Referring to FIG. 7, the first stage 18 includes partitioning the circuit 16, into a set of modules M (not shown) based on its register-transfer lever (RTL) description (block 24), for example, in accordance with functional blocks. From this set of M modules one module m is selected to be tested (block 26). Then a simulation-based method is used to extract controllability and observability constraints for each MUT (block 28), including those imposed by the instruction set architecture (ISA) 27 and surrounding logic (not shown). The constraints are extracted by deriving input/output mapping functions using regression analysis techniques, as described in Chen et al. referenced above, for example.
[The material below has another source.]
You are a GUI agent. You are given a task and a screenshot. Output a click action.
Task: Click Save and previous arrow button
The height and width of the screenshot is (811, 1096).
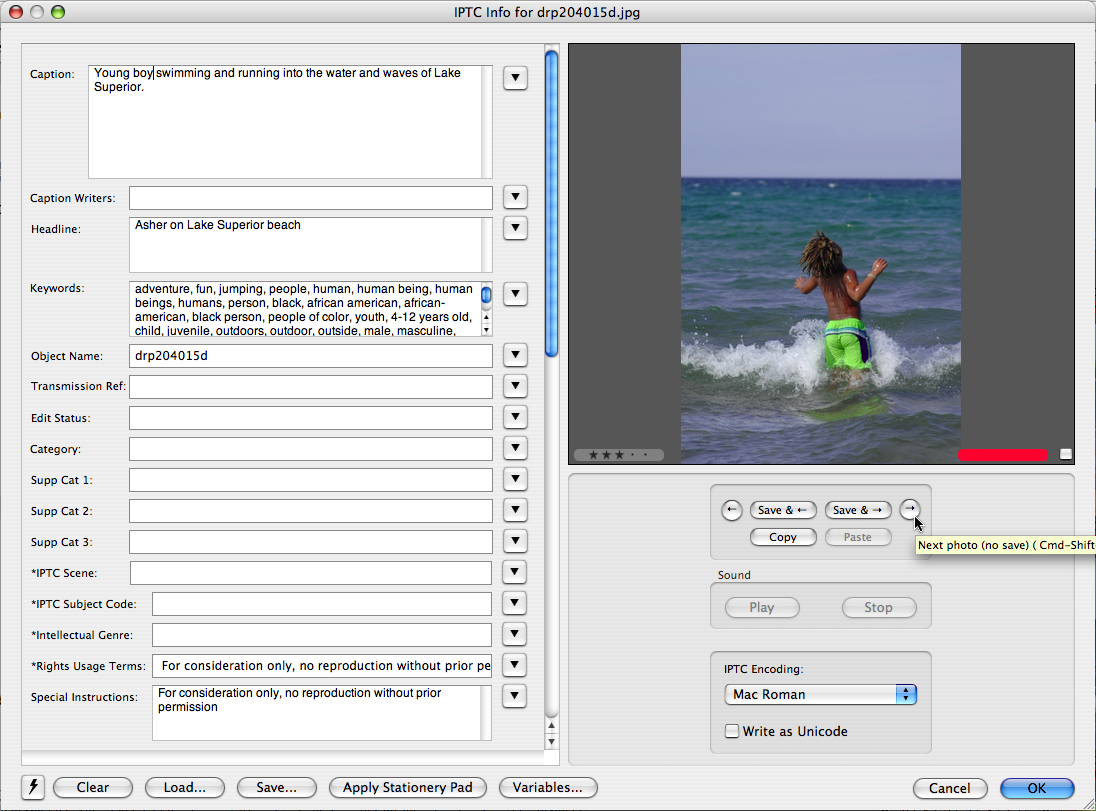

From the constraints extracted in stage 1 virtual constraint circuits (VCCs) are generated (block 30) in the second stage 20. In other words, the second stage 18 prepares a CUT 16 to constrain the module-level ATPG process, containing the MUT sandwiched between the controllability and observability VCCs. As described above, VCCs enforce instruction-imposed constraints on the MUT, providing constraint information in the form of logic circuits, as shown in FIG. 3. Controllability VCCs (CVCCs) and observability VCCs (OVCCs) are attached to the inputs and outputs of the MUT, respectively. If there are two instruction slots, for example, A and B as in FIG. 3, in the instruction sequence to be filled with appropriate instructions, since instructions from different timeframes have different VCCs, an ATPG tool (not shown) needs to handle a changing CUT across the timeframes. Although a time-varying CUT is required to represent constraints imposed by a sequence of instructions, the “right” instruction sequence for triggering the largest noise effect is not known a-priori. In Chen et al., the ATPG tool considers single-timeframe constraints by enumerating all CUTs with VCCs representing constraints imposed by individual instructions in the ISA. The same enumeration method is not feasible for multi-timeframe test generations, as the number of CUTs representing all possible instruction combinations grows exponentially as the length of the sequence grows.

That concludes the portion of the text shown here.